I am no linguist, but it seems to me the ultimate buzz-word: a ‘thought-substitute’.

When an American says “Wonderful”, with one or more exclamation marks following it, I have found that he (she) means:

“I don’t have the time or inclination to look into it, but I don’t want to hurt you; I wish to be polite, agreeable, and keep you in good humor, for I ‘guess’ you will be useful and profitable to me by and by”.

See, how much punch a good buzz-word can pack into it.

I learned this by my ‘wonderful’ experience of collaborating with an MIT don over 25 years. When he discovered that what I had to say was turning out to be really useful and profitable to him, he stopped using “wonderful” and replaced it by thoughtful words like: “incisive, original, beautiful, ugly, shoddy, plain wrong, or bullshit” as the case maybe (another buzz-phrase).

I am pained at this dilution of a really keen expression. All of us recall the ‘wonders’ our childhood filled us with: the first circus, train journey, movie, zoo, seashore, comet and the first surge of unfamiliar hormones. But age is no bar for experiencing the wonders that surround us. The day we stop sensing the wonders of this world, we cease enjoying Life.

The dozen or so ‘Suktas’ of the Vedas are the first known expressions of ‘wonderment’. To the rishis who composed them Nature around them appears simply wonderful: the trees, the forest, the streams, the sunrise and sunset, the clouds, the moon, the stars, the rivers, the seas, the mountains, the animals; each of which so filled them with wonder that they personified them into gods and worshipped them, invoked them, feared them and composed marvelous hymns at them.

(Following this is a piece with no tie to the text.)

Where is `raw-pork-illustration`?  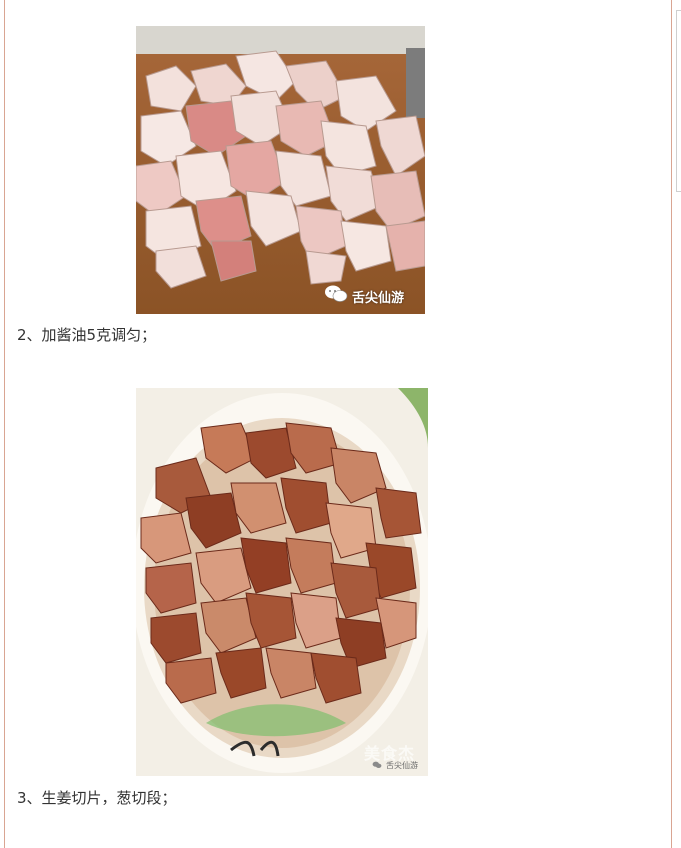
raw-pork-illustration is located at coordinates (280, 170).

Much like the Thanksgiving of the early Pilgrim Fathers of America (who however decimated their Red Indian Natives, who were no less wonderful by themselves).

The debasement of this word is not new. More than 80 years ago, Thurber rebels against it. I quote:

“Wonderful place you have here”, said the man from the newspaper. He stood with his host on a rise of ground from where down a slope to the right, they could see a dead garden, killed by winter, and, off to the left, spare, grim trees stalking the ghost of a brook.

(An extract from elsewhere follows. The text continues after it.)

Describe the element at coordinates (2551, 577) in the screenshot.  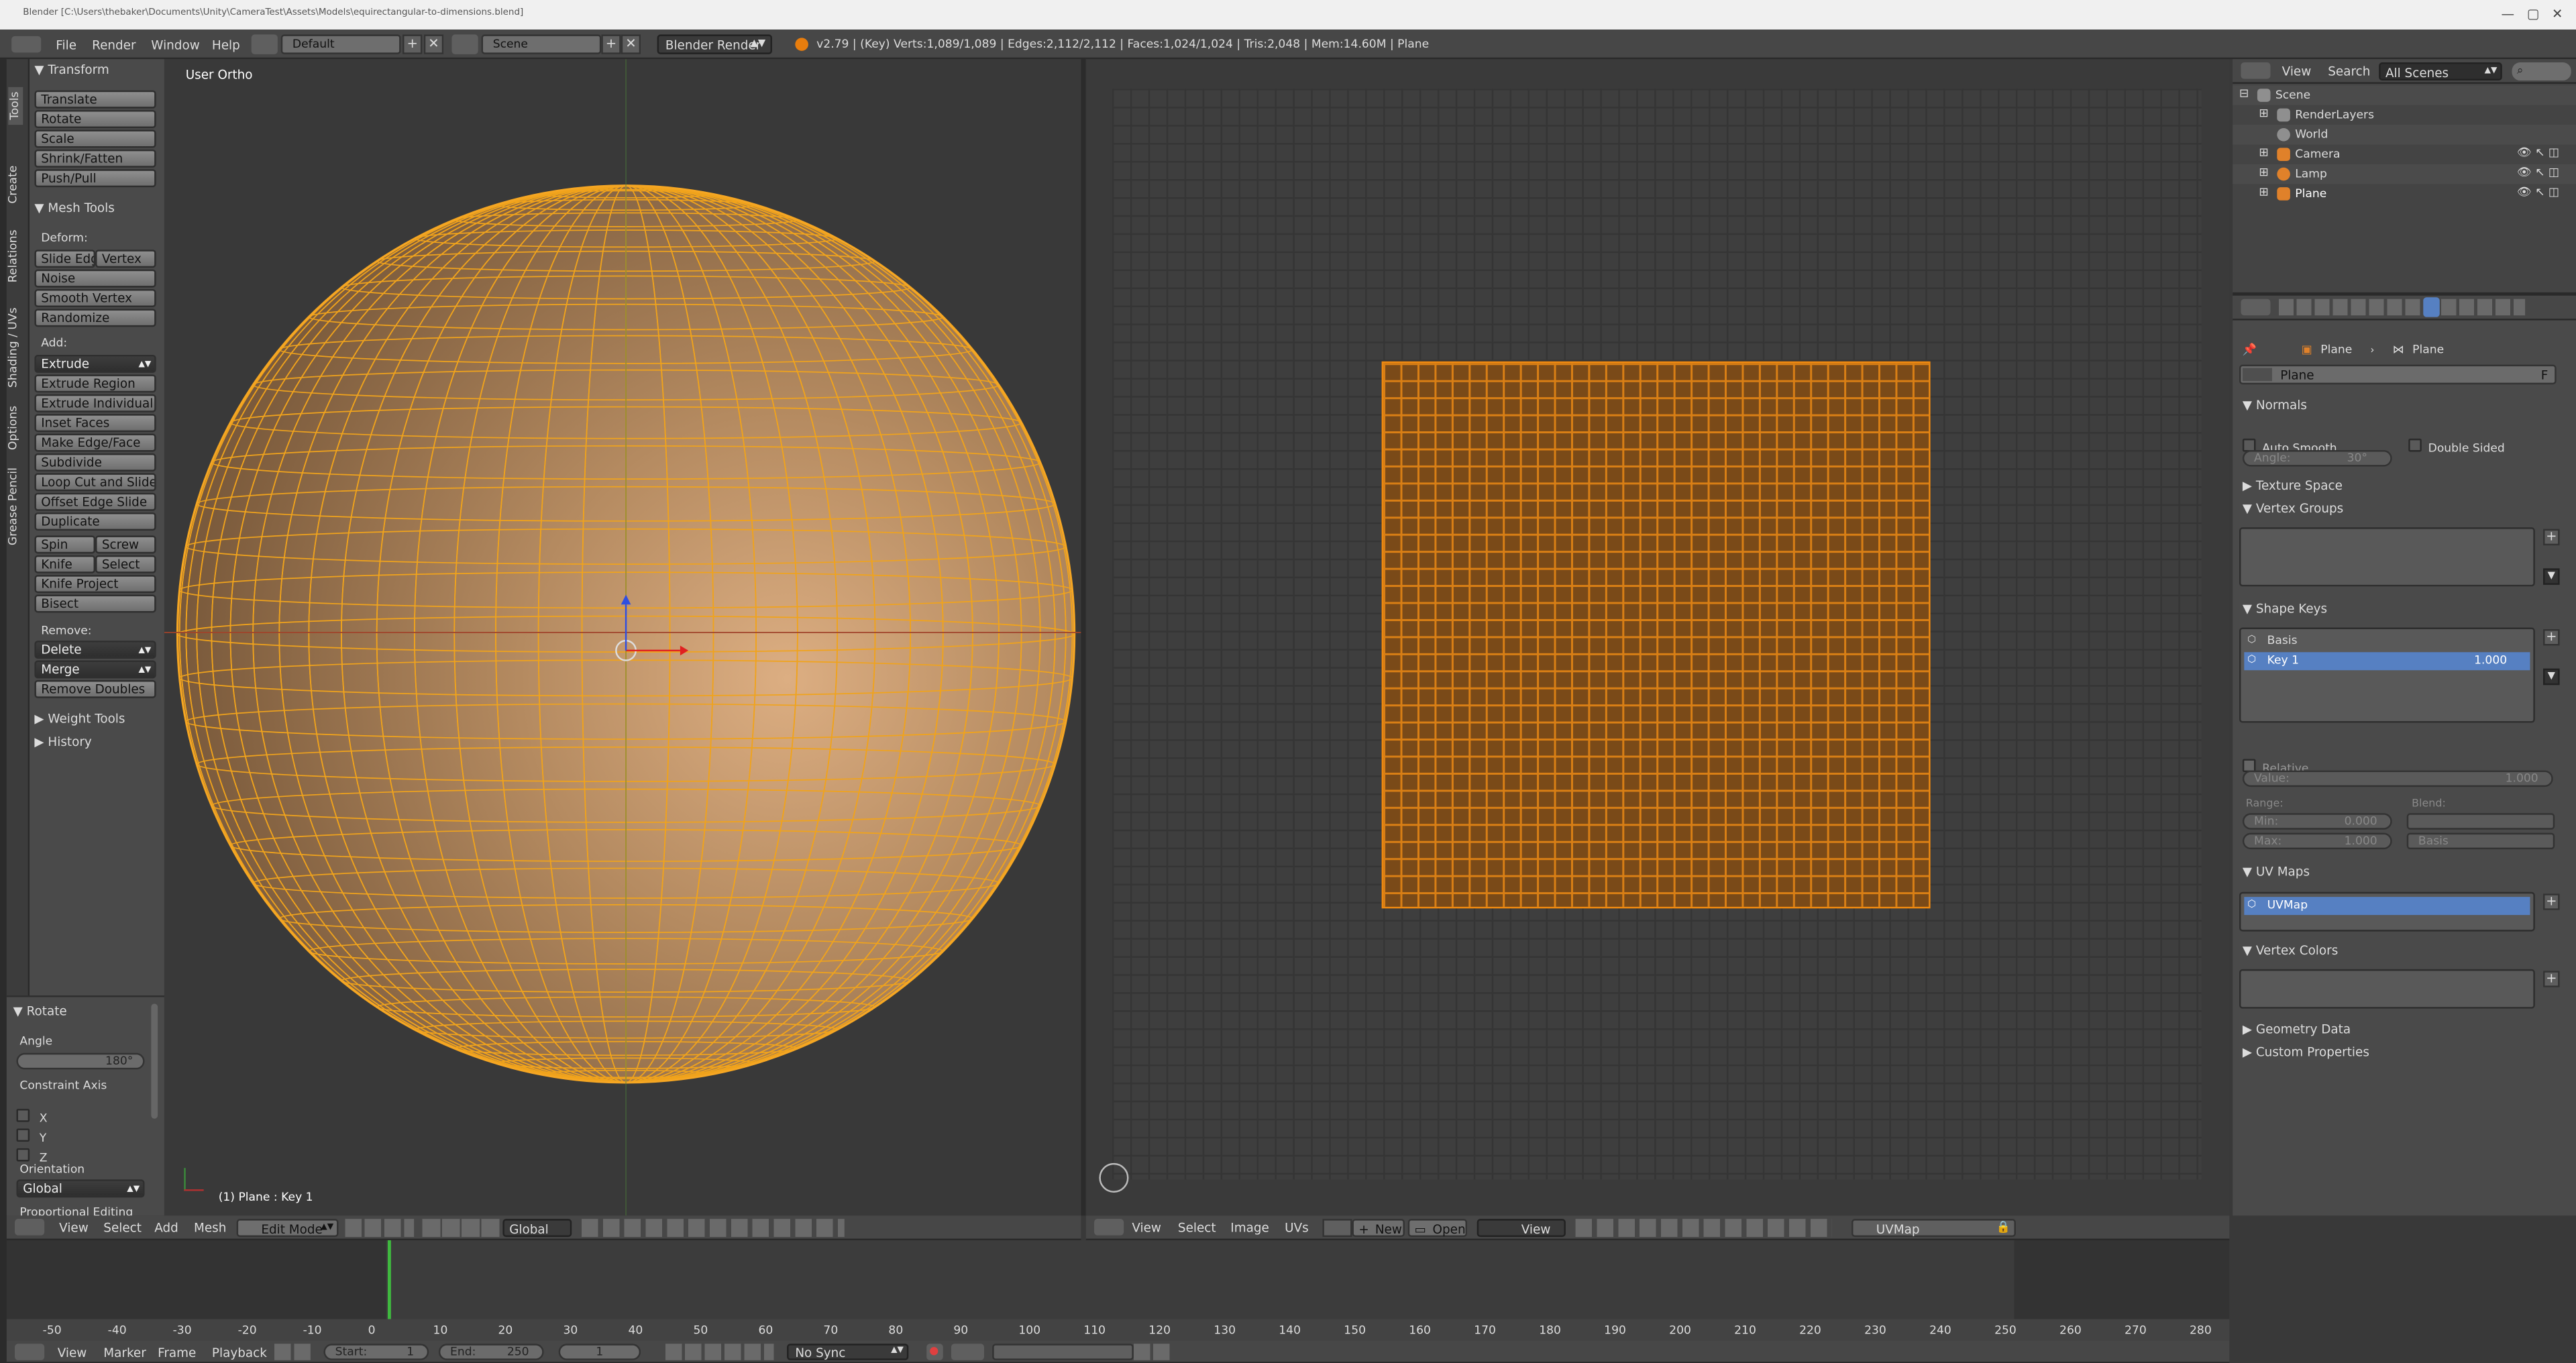
I see `vertex-group-menu-icon: ▼` at that location.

“Everybody says that,” said George Lockhorn……”I say that you and the others are, by God, debasing the word wonderful. This bleak prospect is no more wonderful than a frozen shirt. Even in full summer it is no more wonderful than an unfrozen shirt….I have known only a few wonderful things in my fifty eight years: the body of a woman, the works of a watch, the verses of Keats, the structure of the hyacinth and the devotion of the dog…”

Each of us have our own list. Or should make one before it is too late.

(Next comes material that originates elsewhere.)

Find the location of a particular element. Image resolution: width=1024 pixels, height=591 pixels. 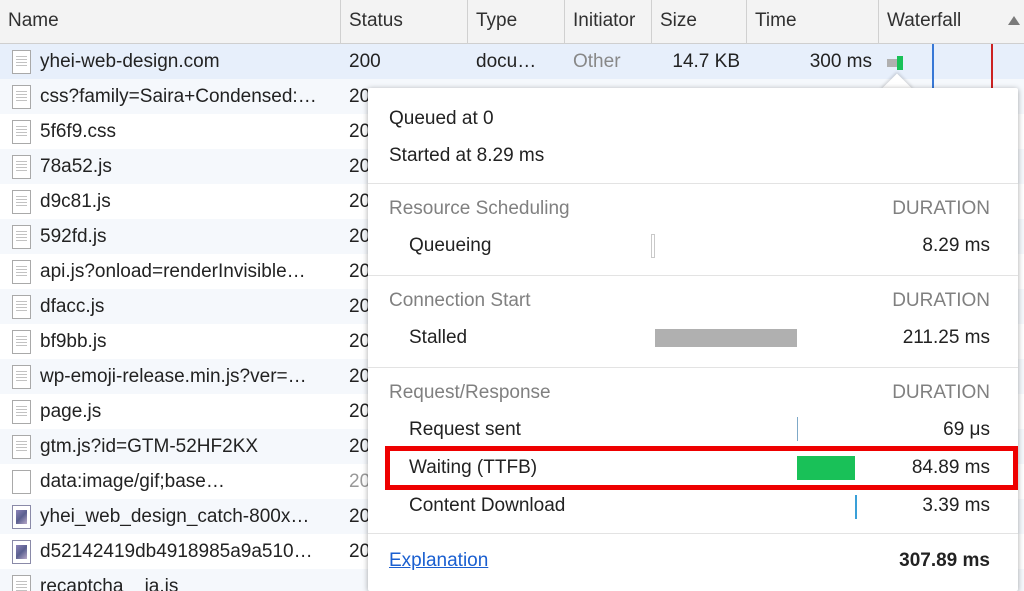

timing-value-queueing: 8.29 ms is located at coordinates (956, 246).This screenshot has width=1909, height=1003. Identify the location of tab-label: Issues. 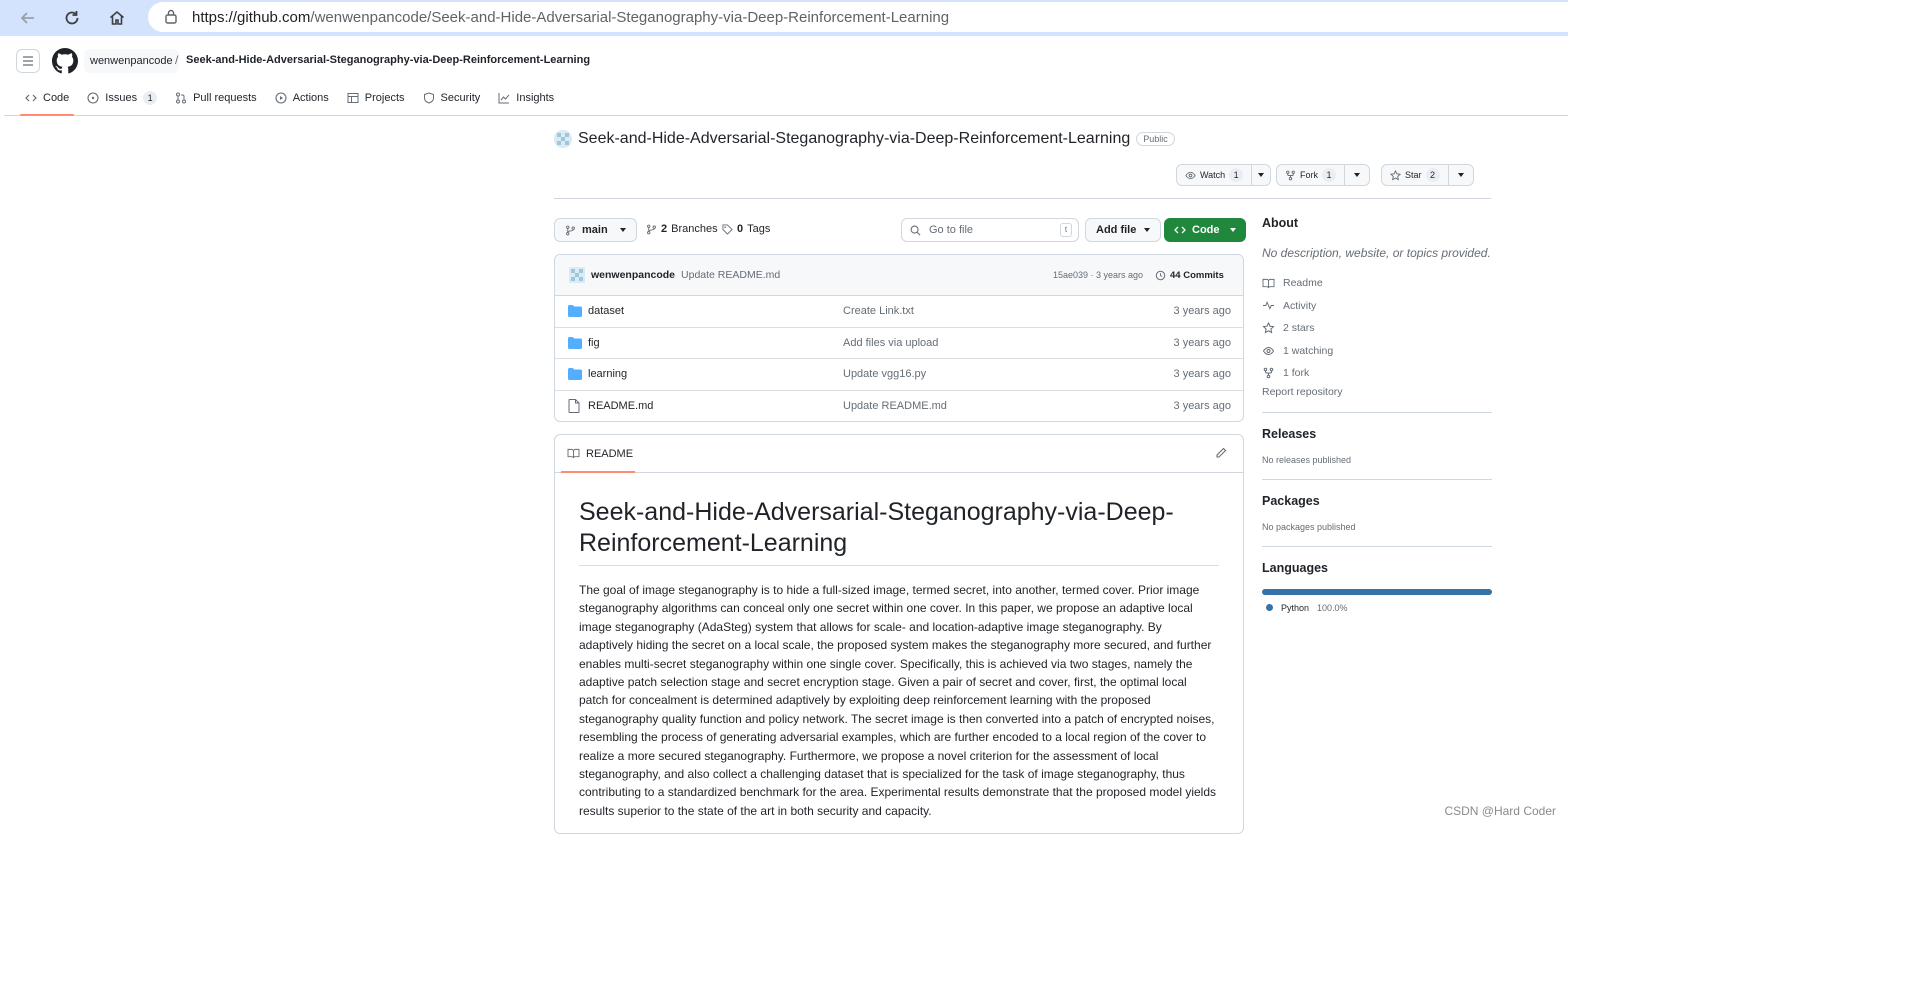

To me the brain of Feynman, as I know it from his writings, is one of the most wonderful things. For he wrote this wonderful stanza:

“I wonder why, I wonder why.
I wonder why I wonder.
I wonder why I wonder why
I wonder why I wonder!”

A true teaser on ourselves and the world we happen to live in.

There is another buzz-word; this invented by an American genius: “OK”

About this great word, another time!